◆ TEXT SEGMENT
Swim England is not a provider of swimming facilities, but aims to act as a catalyst and facilitator to ensure suitable facilities, with appropriate access and programmes, are provided to meet the needs of the community and aquatic clubs.

Swim England operates certification and education programmes for teachers, coaches and officials. It has created the UK Coaching Framework and e-learning programmes, designed to ensure the ASA has an appropriately skilled workforce for the whole swimming industry. Its education is provided by its Institute of Swimming.

==Structure==
Swim England operates through eight regions within England (East, East Midlands, London, North

East, North West, South East, South West and West Midlands). These are all independent

legal entities not owned by Swim England but affiliated to Swim England through its

regulations
- North East
- North West
- West Midlands
- East Midlands
- East
- South West
- London
- South East

Swim England's income for the year to 31 March 2009 was £11.4 million, its largest sources of income being government grants (e.g. from Sport England) and revenue from its swimming award scheme.

◆ TASK REQUIREMENTS
(1) According to the Swim England text, what was the organization's income for the year to 31 March 2009?
(2) Translate this sentence from the Swim England text into French: "Swim England operates certification and education programmes for teachers, coaches and officials."
(3) From the Swim England text, reproduce the part that opens with the words containing "regulations" and closes with "swimming award scheme.".
The material that follows comes from a separate source and is unrelated to the Swim England text.

◆ DATA SECTION
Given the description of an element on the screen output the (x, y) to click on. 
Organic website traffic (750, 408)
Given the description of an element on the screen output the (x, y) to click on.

◆ ANSWERS BY ITEM NUMBER
(1) £11.4 million

(2) Swim England gère des programmes de certification et de formation destinés aux enseignants, aux entraîneurs et aux officiels.

(3)
regulations
- North East
- North West
- West Midlands
- East Midlands
- East
- South West
- London
- South East

Swim England's income for the year to 31 March 2009 was £11.4 million, its largest sources of income being government grants (e.g. from Sport England) and revenue from its swimming award scheme.